This module adopts the viewpoint that organisations existed before modern business and are a phenomenon that is an intrinsic aspect of humanity. There are organisational aspects to families, to religions, to countries, to sports, to government, to education as well as to business. Because of this, what you learn in this module is applicable in all aspects of all our lives though we shall mostly focus on modern business organisations.
1.2 What is an organisation?
When is it an organisation and when not?
There are many ways to define ‘organisation’. After all, people do a lot of organising and much of it without conscious thought. For the purposes of this module, an organisation has two defining characteristics:
- It consists of a group of people who have a common purpose.
- There is a hierarchical structure so that some organisational members have authority over others.
Organisation as assemblage
The above definition, of course, leaves much out. We might also think of an organisation as an institutional assemblage which includes many kinds of components, not just people but also resources of other kinds, such as legal contracts, buildings, raw materials and so on.
Inside and outside
Organisational Behaviour (OB) is concerned with the behaviour of people towards each other within organisations.
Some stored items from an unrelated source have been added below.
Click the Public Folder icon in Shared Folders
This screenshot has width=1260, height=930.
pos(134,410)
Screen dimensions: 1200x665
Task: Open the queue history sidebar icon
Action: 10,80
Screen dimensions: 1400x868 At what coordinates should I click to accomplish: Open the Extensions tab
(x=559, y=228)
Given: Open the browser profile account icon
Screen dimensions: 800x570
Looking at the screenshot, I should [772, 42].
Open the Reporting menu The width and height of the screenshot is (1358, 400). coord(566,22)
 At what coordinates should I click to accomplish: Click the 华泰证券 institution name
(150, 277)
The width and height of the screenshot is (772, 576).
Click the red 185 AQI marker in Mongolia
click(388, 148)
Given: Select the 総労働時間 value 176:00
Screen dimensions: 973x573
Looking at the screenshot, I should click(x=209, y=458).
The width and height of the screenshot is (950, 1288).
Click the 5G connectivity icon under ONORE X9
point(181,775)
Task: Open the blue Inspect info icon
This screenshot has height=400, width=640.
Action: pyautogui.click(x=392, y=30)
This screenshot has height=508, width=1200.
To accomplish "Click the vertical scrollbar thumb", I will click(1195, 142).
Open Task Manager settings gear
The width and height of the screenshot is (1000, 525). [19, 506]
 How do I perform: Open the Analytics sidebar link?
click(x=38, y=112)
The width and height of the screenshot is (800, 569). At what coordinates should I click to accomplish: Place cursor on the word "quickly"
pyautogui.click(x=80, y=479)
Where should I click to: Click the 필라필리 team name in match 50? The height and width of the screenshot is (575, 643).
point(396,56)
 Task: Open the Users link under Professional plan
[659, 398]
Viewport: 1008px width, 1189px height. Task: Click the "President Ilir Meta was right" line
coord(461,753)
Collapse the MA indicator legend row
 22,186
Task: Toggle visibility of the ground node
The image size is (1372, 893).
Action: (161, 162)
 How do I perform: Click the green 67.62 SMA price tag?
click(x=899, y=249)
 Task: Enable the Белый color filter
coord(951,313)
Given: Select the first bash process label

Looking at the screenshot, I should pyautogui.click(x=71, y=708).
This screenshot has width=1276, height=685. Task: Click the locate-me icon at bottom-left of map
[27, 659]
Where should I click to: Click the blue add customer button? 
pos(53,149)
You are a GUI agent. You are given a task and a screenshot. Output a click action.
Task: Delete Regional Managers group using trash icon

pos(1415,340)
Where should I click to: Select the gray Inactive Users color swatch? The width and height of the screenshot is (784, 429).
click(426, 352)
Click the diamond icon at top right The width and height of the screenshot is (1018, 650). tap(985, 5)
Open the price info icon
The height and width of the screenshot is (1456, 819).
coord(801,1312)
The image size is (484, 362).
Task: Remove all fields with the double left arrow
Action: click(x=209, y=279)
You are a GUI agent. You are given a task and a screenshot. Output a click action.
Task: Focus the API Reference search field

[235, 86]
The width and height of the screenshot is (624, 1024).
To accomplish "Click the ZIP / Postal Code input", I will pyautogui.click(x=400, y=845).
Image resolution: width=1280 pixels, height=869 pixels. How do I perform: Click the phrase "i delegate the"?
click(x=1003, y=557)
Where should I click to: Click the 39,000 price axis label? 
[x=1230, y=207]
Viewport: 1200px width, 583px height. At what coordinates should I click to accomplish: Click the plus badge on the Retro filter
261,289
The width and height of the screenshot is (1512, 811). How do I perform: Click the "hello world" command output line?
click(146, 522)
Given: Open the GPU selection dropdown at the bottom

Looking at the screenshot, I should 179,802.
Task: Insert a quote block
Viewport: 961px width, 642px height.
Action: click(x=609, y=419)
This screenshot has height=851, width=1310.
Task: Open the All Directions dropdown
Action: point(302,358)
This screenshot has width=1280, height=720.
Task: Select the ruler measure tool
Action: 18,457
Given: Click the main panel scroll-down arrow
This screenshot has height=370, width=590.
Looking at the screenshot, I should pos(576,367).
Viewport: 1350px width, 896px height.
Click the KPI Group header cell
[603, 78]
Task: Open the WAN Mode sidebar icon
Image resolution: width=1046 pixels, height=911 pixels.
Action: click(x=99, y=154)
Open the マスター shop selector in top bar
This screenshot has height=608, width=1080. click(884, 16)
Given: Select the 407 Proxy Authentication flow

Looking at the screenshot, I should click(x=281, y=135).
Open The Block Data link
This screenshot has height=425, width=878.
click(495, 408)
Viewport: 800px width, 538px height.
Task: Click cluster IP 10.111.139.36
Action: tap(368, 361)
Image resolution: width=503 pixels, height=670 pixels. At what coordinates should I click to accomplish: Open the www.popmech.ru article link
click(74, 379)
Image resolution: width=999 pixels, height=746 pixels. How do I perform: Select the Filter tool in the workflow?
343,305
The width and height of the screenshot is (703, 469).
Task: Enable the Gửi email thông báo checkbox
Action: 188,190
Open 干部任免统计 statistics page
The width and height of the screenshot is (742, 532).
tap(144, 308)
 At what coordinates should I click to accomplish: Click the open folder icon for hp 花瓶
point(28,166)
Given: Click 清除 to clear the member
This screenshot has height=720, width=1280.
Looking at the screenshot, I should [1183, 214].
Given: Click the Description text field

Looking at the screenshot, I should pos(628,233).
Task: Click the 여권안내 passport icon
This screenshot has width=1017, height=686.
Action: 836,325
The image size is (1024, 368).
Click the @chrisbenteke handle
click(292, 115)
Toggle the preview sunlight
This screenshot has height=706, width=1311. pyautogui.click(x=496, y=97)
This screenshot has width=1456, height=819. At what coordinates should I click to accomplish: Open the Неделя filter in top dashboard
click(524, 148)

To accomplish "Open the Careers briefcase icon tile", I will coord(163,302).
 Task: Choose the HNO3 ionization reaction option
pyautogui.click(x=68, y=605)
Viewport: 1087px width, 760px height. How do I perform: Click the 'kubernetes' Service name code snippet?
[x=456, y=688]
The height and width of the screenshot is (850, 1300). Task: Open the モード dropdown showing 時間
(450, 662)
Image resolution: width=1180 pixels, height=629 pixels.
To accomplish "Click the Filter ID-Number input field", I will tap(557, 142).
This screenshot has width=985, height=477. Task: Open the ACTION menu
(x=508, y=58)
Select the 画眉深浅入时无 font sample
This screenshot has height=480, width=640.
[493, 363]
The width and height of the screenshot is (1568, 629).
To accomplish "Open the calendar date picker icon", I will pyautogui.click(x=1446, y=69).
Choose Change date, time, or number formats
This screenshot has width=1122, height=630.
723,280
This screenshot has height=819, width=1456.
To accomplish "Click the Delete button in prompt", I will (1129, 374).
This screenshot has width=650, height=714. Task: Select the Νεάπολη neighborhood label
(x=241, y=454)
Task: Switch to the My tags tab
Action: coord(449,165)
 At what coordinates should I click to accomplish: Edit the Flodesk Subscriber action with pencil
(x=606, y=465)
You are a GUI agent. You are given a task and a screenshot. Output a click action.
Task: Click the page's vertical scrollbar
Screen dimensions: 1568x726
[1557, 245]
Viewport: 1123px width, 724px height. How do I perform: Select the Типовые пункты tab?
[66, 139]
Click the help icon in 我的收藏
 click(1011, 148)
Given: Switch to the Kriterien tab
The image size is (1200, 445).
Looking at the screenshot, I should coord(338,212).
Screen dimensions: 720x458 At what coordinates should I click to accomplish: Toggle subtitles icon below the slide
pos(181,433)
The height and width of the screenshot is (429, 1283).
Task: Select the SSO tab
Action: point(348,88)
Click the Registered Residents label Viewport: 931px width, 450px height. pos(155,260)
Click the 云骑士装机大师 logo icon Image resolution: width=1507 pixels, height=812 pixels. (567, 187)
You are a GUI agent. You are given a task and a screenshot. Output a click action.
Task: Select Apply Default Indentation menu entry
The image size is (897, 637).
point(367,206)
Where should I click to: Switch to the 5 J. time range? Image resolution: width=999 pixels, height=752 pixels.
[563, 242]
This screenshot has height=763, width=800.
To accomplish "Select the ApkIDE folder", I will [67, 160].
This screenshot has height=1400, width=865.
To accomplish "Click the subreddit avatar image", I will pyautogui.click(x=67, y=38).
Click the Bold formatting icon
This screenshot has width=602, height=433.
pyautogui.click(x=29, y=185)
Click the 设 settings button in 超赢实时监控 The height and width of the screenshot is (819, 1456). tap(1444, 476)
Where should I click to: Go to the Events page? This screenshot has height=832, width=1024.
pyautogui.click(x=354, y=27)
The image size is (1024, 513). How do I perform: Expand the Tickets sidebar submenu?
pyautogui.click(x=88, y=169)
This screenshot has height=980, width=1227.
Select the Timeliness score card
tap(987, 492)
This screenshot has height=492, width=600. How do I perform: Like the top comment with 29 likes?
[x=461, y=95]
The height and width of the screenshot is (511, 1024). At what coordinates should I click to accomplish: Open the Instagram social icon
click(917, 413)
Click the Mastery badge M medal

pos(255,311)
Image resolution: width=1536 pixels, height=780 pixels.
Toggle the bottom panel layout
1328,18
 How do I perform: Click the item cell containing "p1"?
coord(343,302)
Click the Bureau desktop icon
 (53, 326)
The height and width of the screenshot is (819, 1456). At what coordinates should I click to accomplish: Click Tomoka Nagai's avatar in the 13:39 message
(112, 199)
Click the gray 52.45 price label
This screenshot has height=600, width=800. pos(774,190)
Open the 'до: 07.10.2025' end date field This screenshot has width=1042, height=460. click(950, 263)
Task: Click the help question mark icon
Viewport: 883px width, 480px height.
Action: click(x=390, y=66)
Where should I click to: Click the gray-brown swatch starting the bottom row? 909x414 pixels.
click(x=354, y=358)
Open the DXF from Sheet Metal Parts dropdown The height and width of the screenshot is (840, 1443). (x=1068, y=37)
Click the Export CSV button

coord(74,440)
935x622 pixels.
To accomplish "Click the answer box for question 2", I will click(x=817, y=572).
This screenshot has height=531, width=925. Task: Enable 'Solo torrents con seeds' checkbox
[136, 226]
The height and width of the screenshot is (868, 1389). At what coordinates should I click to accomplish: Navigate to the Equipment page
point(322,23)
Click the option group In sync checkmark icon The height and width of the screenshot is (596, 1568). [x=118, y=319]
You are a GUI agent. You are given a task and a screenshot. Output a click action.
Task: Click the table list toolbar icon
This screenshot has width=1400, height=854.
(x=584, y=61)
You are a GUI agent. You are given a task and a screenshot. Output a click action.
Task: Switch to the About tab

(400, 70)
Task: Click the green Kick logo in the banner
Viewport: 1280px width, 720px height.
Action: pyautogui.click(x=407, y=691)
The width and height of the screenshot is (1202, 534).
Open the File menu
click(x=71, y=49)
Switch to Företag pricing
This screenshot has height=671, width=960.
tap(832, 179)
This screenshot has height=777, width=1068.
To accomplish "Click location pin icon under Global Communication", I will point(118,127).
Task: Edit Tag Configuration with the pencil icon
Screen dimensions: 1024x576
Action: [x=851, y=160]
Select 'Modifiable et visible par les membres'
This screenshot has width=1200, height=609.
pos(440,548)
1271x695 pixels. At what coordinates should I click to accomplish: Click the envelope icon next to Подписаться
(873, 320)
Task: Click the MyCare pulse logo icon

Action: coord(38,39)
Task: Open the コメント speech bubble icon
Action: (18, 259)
A structure of authority and responsibility is a defining characteristic of organisations so the relationships between leaders and subordinates is large part of the subject.
Relationships with external stakeholders are not part of OB. For example, the relationship between the organisation and its customers is covered by marketing. However, relationships with external stakeholders do influence OB. The need to maintain legitimacy, for example, is one of the key influences on OB.
1.3 Perceptions of authority
What gives someone the right to tell someone else what to do and expect to be obeyed? If someone is generally accepted to have that right, their authority is said to be legitimate. Why do parents expect to be obeyed by their children? Why do police offices expect citizens to comply with their requests? Why do bosses expect their employees to do what they are told to do? Legitimate authority is basic to organisations.
Are people psychologically disposed to obey? Two famous psychological experiments on authority try to find out about the nature and scope of authority:
T1.1 Individual Task
Watch these videos and answer the following questions:
Milgram 1962 – Obedience Experiment (11:47)
Zimbardo 1971 – Stamford Prison Experiment (8:23)
- In bullet points, summarise these experiments
- What do these experiments tell us about people’s attitude to authority in general?
- What can we learn from these experiments that we can apply to the workplace?
- These experiments were conducted some time ago. Can you see any reasons why they may not be allowed today?
1.4 Self-Study Recommendations
Video: Philip Zimbardo – The Psychology of EvilThe Psychology of Evil (23:10)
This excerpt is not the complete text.